Le pouvoir fort d’une reconduction imposée avant terme par référendum donne l’impression de procéder à une fuite en avant exclusivement soutenue par une machine rodée et éprouvée depuis son installation par un parcours presque sans faute depuis 16 ans. C’est le genre de système qu’on connaît par expérience dont la seule défaillance est celle de son écroulement.
En face, c’est le délitement total d’une opposition statutaire incapable de donner la réplique et dans l’incapacité de se fixer des priorité ou d’arrêter un programme commun capable de lui donner une signification. Marginalisée, désertée, elle continue de stagner dans son microcosme clos en marge de la société.
C’est la société civile en gestation qui est amenée à supporter le poids de l’oppression et la tache de la dénonciation de tous les abus et les excès. Une dizaine d’associations pour la majorité non reconnues dépourvues de moyens adéquats d’action cherchent malgré les nocives pressions et les tentatives de manipulations et d’hégémonie de certains courants de se frayer leur chemin en attendant un éveil social incertain.
Malgré l’inconsistance des actions menées, le manque flagrant de militants engagés et la terreur qui cherche à semer la peur pour réduire encore leur rangs, c’est dans le différend et les tentatives d’obstruction et de marginalisation que les dernières voix cherchent à faire entendre leur dénonciations des grave atteintes qui sont quotidiennement pratiquées au dépend des droits de l’homme, des lois et des institutions.
Tout homme libre, aujourd’hui en Tunisie, ne peut oublier cette années sans garder pour autant un arrière goût d’amertume et de dégoût d’avoir failli à honorer un combat franc malgré la disproportion des forces qu’il a affronté essentiellement à cause de la mauvaise foi et de la mauvaise volonté de ceux qu’il considérait pour ses alliés.
Ainsi 2004 doit être commencée sur le même menu :
quelques 600 prisonniers politiques à libérer dont une majorité à leur 13 ème année de détention dans des conditions de détentions plus proches des camps de concentration qu’ils partageaient avec plusieurs dizaines de milliers de détenus de droit commun.
Des dizaines de milliers d’exilés, d’anciens détenus politiques faisant l’objet ainsi que leurs familles aux plus abjectes pratiques discriminatoires qui attendent d’être amnistiés pour recouvrir leurs droits.
Un système judiciaire à réformer et dont les défaillances sont unanimement dénoncées. Et un barreau menacé à défendre et qui constitue le dernier bastion de démocratie et de liberté dans le pays et le dernier vivier de militants.

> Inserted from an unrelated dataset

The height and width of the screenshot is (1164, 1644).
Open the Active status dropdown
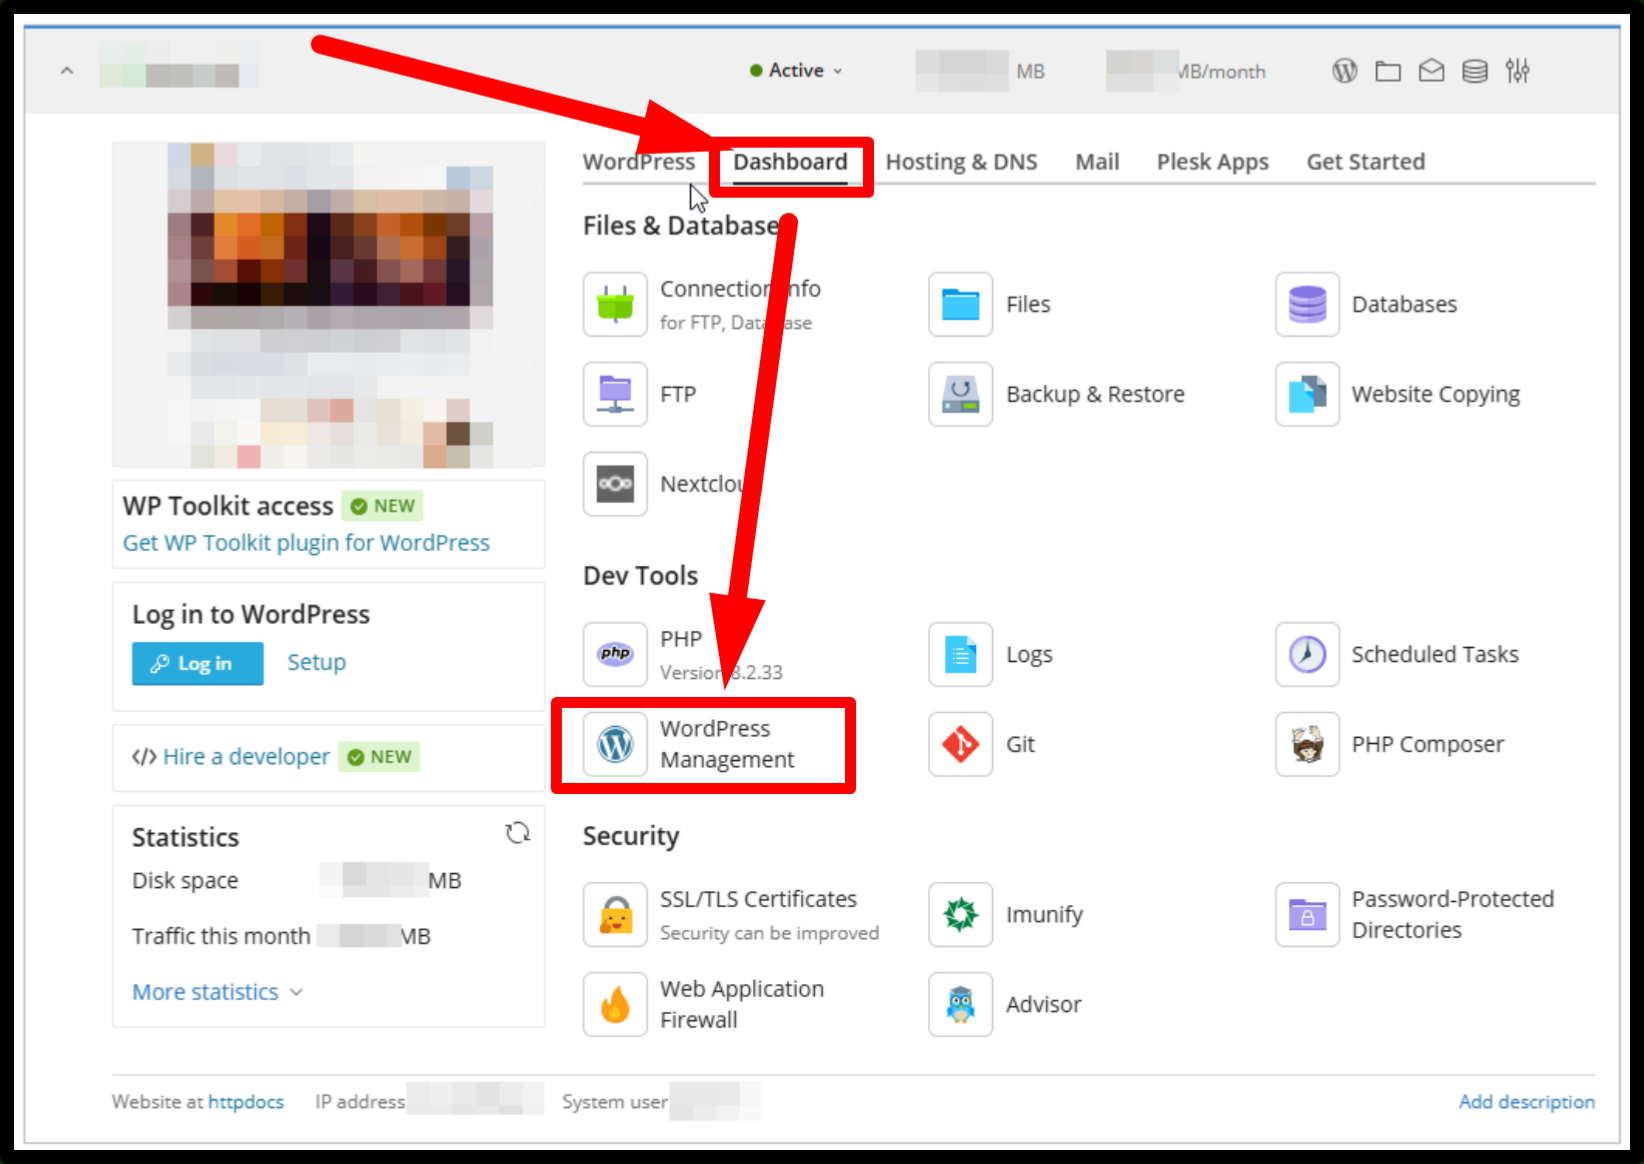click(x=796, y=71)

De nouvelles lois exceptionnellement répressives qui instituent un véritable arsenal d’un état d’exception non déclarée dont il fallait attendre les retombés.
Sans parler des plus élémentaires des libertés qui nous ont toujours manqués : Liberté d’expression, de presse, d’association et surtout d’investir la rue pour manifester notre mécontentement.
Pauvre Tunisie à la traîne des évolutions qui secouent le monde entier aujourd’hui alors qu’elle avait été en position d’éclaireur avancé dans leur conception.
Il serait vain d’espérer d’apurer tout ce bilan en une seule année alors que le vrai débat n’a toujours pas commencé. 2004 pour nous autres militants de première ligne ne doit avoir aucun secret.
Les « démocrates » se préparent d’ores et déjà à jouer leurs rôle préféré de comparse, où ils excellaient, du candidat perdant à -1%. En contrepartie, on va les laisser se déchirer dans une enchère au rabais dans les concessions pour s’adjuger la meilleure portion des 20% de siéges réservés au parlement aux témoins complices qu’ils sont de notre spoliation de souveraineté par les imposteurs qui nous gouvernaient. On n’a plus pour dénoncer, médusés, leur débilité et la dégénérescence de leur « démocratie » qu’à les inclure sur le banc des accusés. Soyons certains qu’ils dénonceront avant d’entrer dans leur phase d’hibernation de cinq ans la farce qui leur aura été rejouée.
Le clair obscur de cette situation est qu’elle nous met au moins devant l’évidence des voies sans issue dont on doit se démarquer pour pouvoir en fin faire face à l’unilatéralisme excessif du pouvoir, faire de la bonne gouvernance une exigence au delà de toute idéologie ou confession et bannir définitivement l’exclusion et l’oppression quelles que soient ses formes ou l’origine de ses manifestations.